Local

Committee to decide what can be built on Fort Mill bypass

FORT MILL, N.C. — Wednesday night is the final chance for neighbors to speak out about what they want, and don't want to see built along a major new Fort Mill Road.

A $41 million bypass is being built around the town of Fort Mill. Within two years, it will save commuters time and unclog city streets.

However, a committee of city leaders and residents are trying to decide what should be allowed along the new road.

The 4-mile-long southern bypass will link Highway 21 coming out of Rock Hill to Highway 160 heading toward Indian Land and it will take some traffic off congested streets downtown.

It's being built thanks to York County's 1 cent sales tax program called Pennies for Progress.

Now, the concern of officials and citizens is concerned over zoning along the new road. Thanks to input from neighbors, there will not be any strip clubs, title loan places or used car dealerships anywhere on the southern bypass once it opens.
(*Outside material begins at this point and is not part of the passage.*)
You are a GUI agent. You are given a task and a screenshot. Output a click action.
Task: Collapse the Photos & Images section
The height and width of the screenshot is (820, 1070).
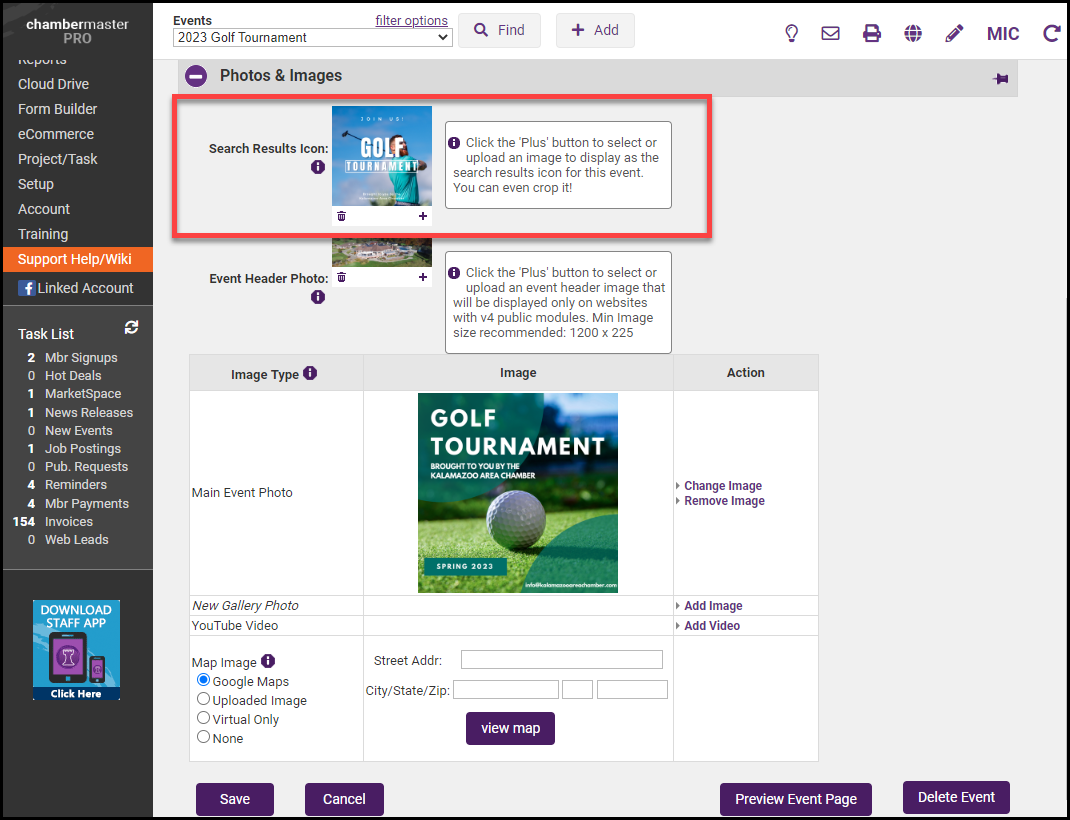(196, 76)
The proposed zoning overlay district bans those kinds of businesses.

Committee members also want to make sure that other types of larger retail stores are built in the most public areas.
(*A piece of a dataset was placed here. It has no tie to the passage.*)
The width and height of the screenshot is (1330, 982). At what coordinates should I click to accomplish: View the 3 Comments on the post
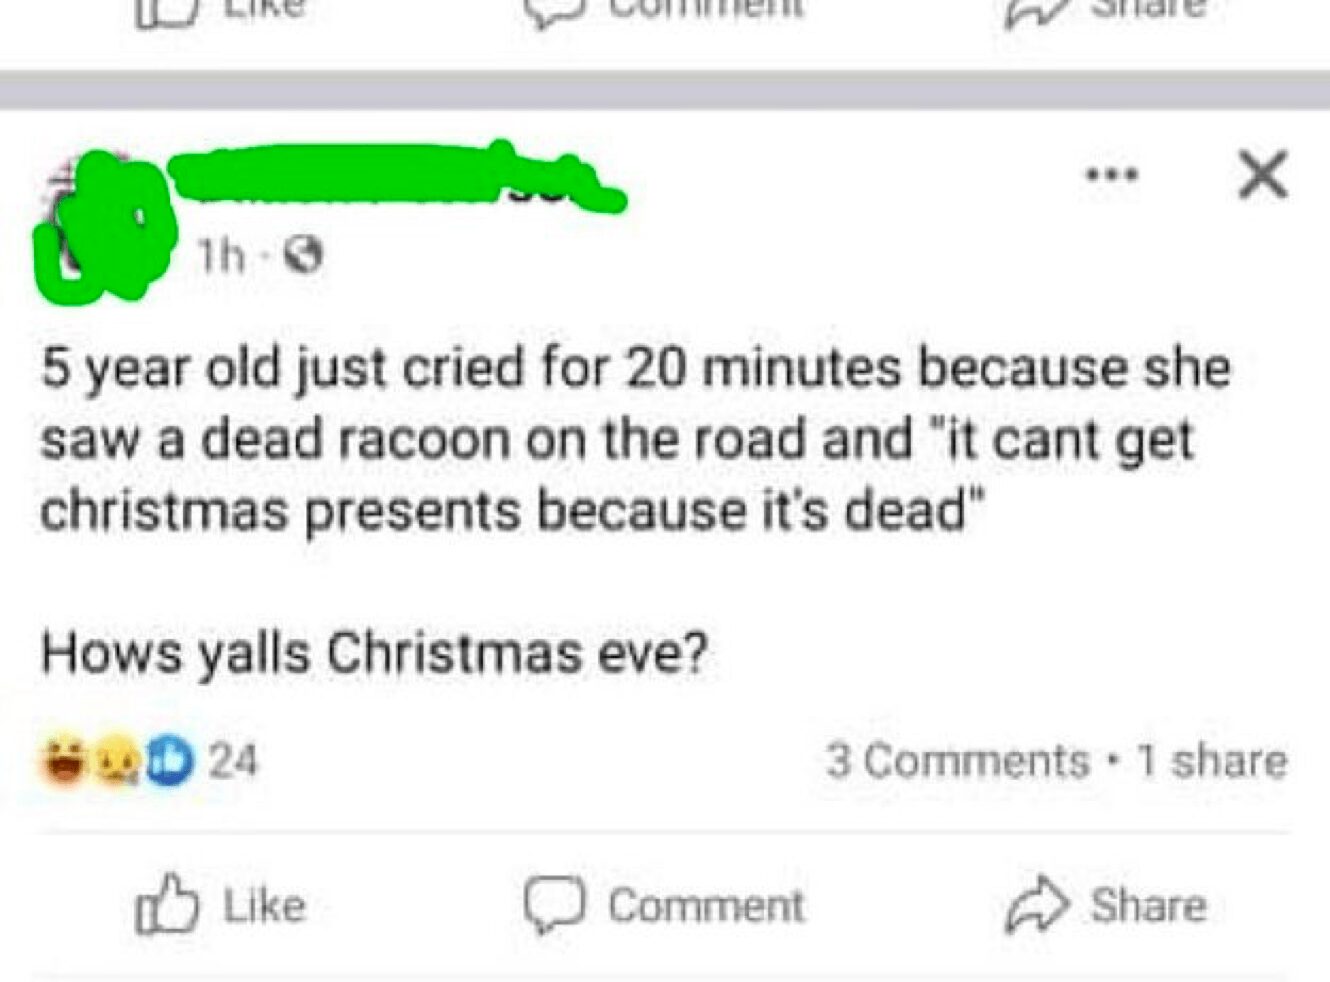click(x=955, y=760)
Fort Mill Town Councilman Tom Adams is on the committee and is planning for future development along the bypass.

"We don't want it to wind up looking like any other commercial street in America," Adams said. "Where you have a bunch of fast food and big box retailers."
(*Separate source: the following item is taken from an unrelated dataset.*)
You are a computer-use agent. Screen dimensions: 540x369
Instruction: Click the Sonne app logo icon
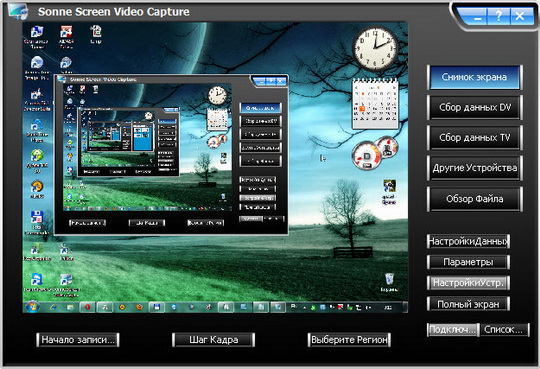tap(19, 11)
The committee is working toward keeping the area livable, safe and uniform in what is allowed there.

"We want it to be a desirable place to be," Adams said.

Another goal is to protect homeowners by making sure there are buffers between residential areas and businesses, according to the committee's plans. However, some homeowners are still dealing with the frustration of having the new road going right through their property.

Jake Kimbrell showed Channel 9 the wooden stakes marking out where a cut-through road will go that across his rural front yard.

Just feet away from his home, heavy machines are building the road bed.

"Everything's coming right at us, and now it's right here in the front yard," Kimbrell said.

His parents have owned the home there for years and he can't imagine thinking about moving.

"I've always lived here. So, just basically having to get up and move from everything I've always had," he said.

The town of Fort Mill has more than doubled its size in the last 15 years. Much of that growth has been along Dobys Bridge Road on the southern end of the city, and along Highway 160, east of town.

City leaders said because of the explosive growth, developers are already clamoring to build along the southern bypass. That's why they appointed a committee to help lay some ground rules for development now.

The advisory committee has already met several times, and heard public comments. Next, the committee will present its plans for the overlay district to the town council for a vote, likely in November.